Statistical analyses

All pairwise comparisons were performed using a two-sided Wilcoxon rank-sum test (Mann-Whitney U test). Multiple group comparisons were conducted using Kruskal-Wallis test. Fisher’s exact test was performed on categorical variables. The dissimilarity tests among groups (PERMANOVA) were conducted on Euclidean distance for metabolites and Bray-Curtis distance for bacteria, with 10,000 permutations in the R package, vegan. All statistical analyses were performed using R version 3.6.1.

Results

Alterations of gut metabolites in stages of CRC

Our study included 386 subjects, namely 118 patients with CRC, 140 patients with CRA and 128 healthy subjects as normal control (NC). A total of 97 metabolites were quantified from stool samples using GC-TOFMS. PLS-DA (Fig. 1A) and PCA (Fig. 1B) showed that there are differences in the gut metabolite profiles among CRC, CRA and NC groups (PERMANOVA, both p = 0.001), indicating a gut-metabolite shift in colon carcinogenesis.

Fig. 1
figure 1

Metabolomic data profiles and pathway enrichment analysis. A Principal component analysis (PCA) for CRC, CRA and NC groups. B Partial least squares-discriminant analysis (PLS-DA) for CRC, CRA and NC groups. C Z-score heatmap of 17 significantly altered metabolites between CRC and NC. D Z-score heatmap of 36 significantly altered metabolites between CRC and CRA. Significantly altered metabolites were determined using VIP score from pairwise PLD-DA analysis and Wilcoxon rank-sum test, with VIP > 1 and p < 0.05 as the cut-off for significance. CRC; colorectal cancer, CRA; colorectal adenoma, NC; normal control. E Metabolomic pathway enrichment analysis using the 17 significantly altered metabolites between CRC and NC. F Metabolomic pathway enrichment analysis using the 36 significantly altered metabolites between CRC and CRA. CRC; colorectal cancer, CRA; colorectal adenoma, NC; normal control

To identify significantly altered metabolites that may be important across the stages of CRC development, we performed pairwise comparisons between groups. When NC was compared with CRC, 17 metabolites were significantly altered. These include the enrichment of L-alanine, glycine, L-proline, L-aspartic acid, L-valine, L-leucine, L-serine, myristic acid, phenyl lactic acid, oxoglutaric acid, L-phenylalanine, L-alpha-aminobutyric acid, phenylacetic acid, palmitoleic acid, 3-aminoisobutanoic acid and norvaline. In contrast, butyric acid was depleted in CRC patients compared with NC (Fig. 1C and Fig. S3A, Table S2). With the comparison of CRA with CRC, 36 metabolites were differentially abundant, including the depletion of 5-dodecenoic acid, linoleic acid, alpha-linolenic acid and butyric acid in CRC (Fig. 1D and Fig. S3B, Table S3). Interestingly, L-alanine, glycine, L-proline, L-aspartic acid, L-valine, L-leucine, L-serine, myristic acid and phenyl lactic acid were enriched in CRC compared to both NC and CRA subjects (Fig. 1C and D, Fig. S3). Moreover, norvaline and myristic acid were found to show increasing trends from NC, through CRA, to CRC (Fig. S4), suggesting their potential contribution to the progression of colon tumorigenesis.
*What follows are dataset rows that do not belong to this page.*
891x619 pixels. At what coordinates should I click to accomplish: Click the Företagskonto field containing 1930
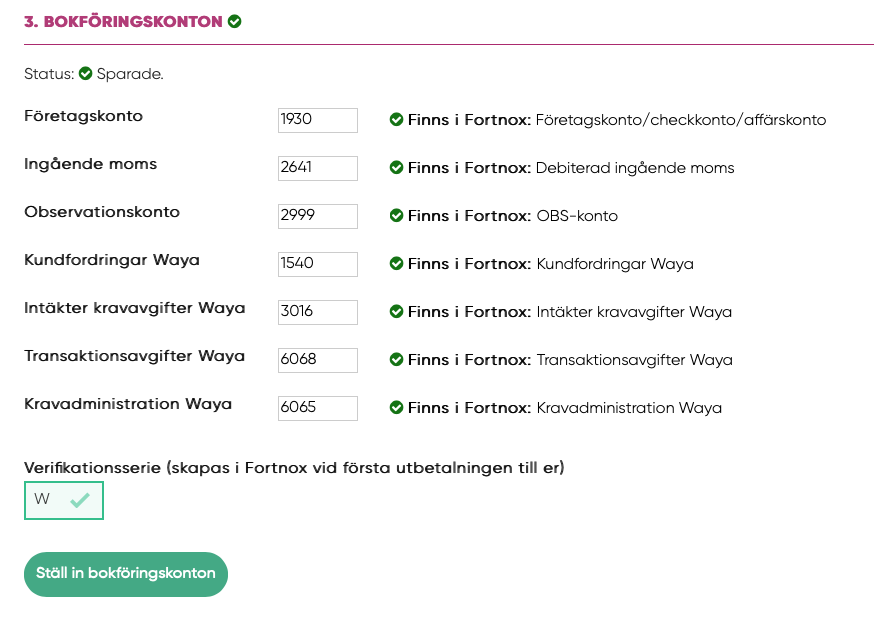pyautogui.click(x=318, y=121)
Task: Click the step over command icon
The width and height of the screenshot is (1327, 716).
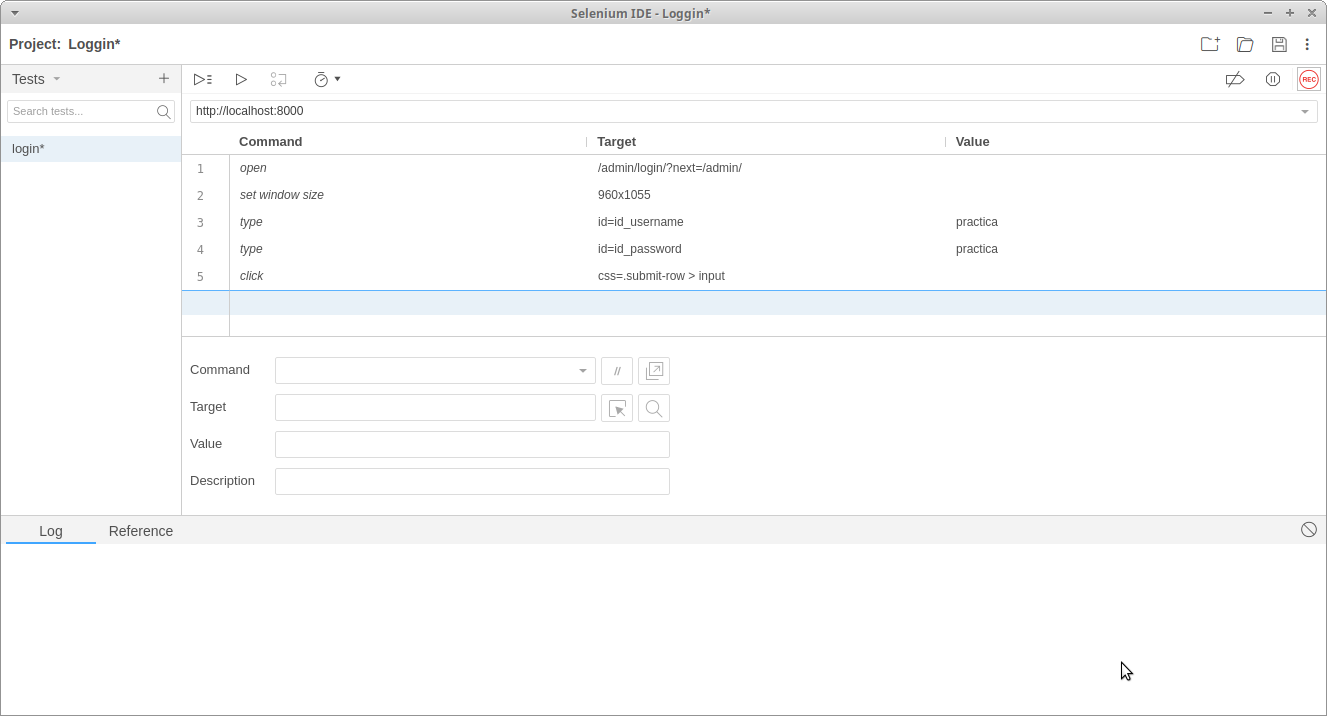Action: pyautogui.click(x=279, y=79)
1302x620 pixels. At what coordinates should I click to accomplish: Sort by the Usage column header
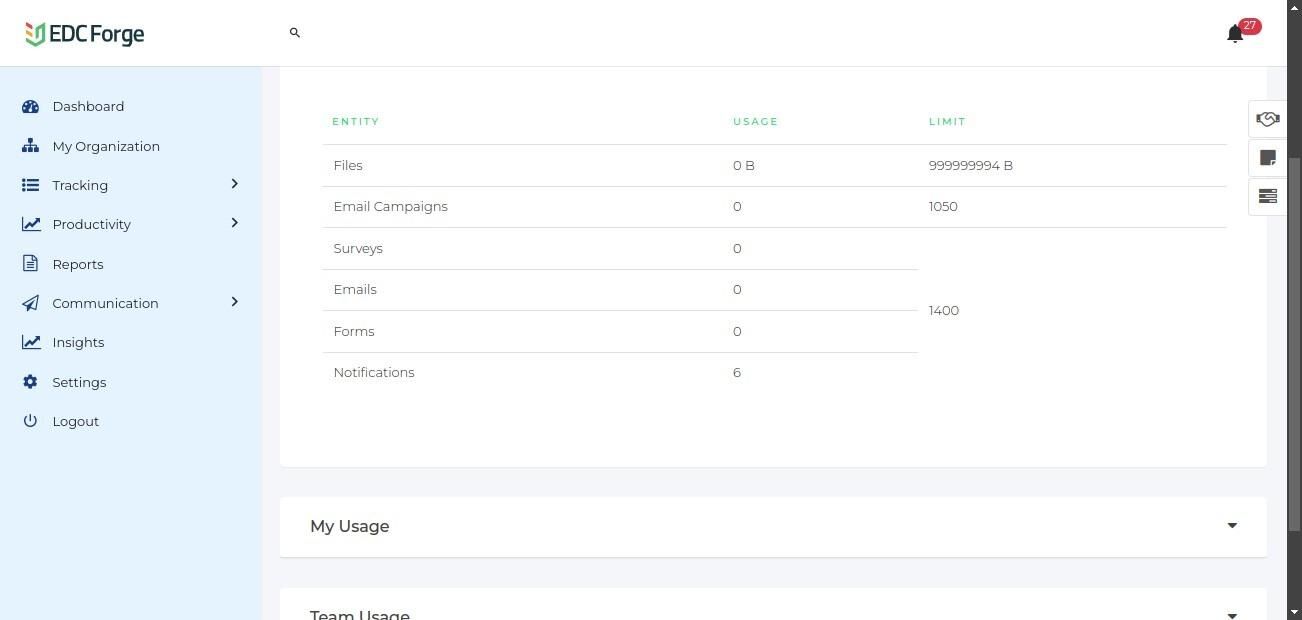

To gain insight into the functions of significantly altered metabolites for each paired group, we conducted MSEA. We observed differences in pathways associated with the metabolism of branched-chain amino acids (BCAAs) in stages leading to CRC. The top 4 enriched pathways in CRC compared with NC (Fig. 1E) and CRA (Fig. 1F) were (1) aminoacyl-tRNA biosynthesis, (2) valine, leucine and isoleucine biosynthesis, (3) phenylalanine metabolism and (4) phenylalanine, tyrosine and tryptophan biosynthesis, indicating that metabolic pathways are altered in addition to individual metabolites in colorectal carcinogenesis.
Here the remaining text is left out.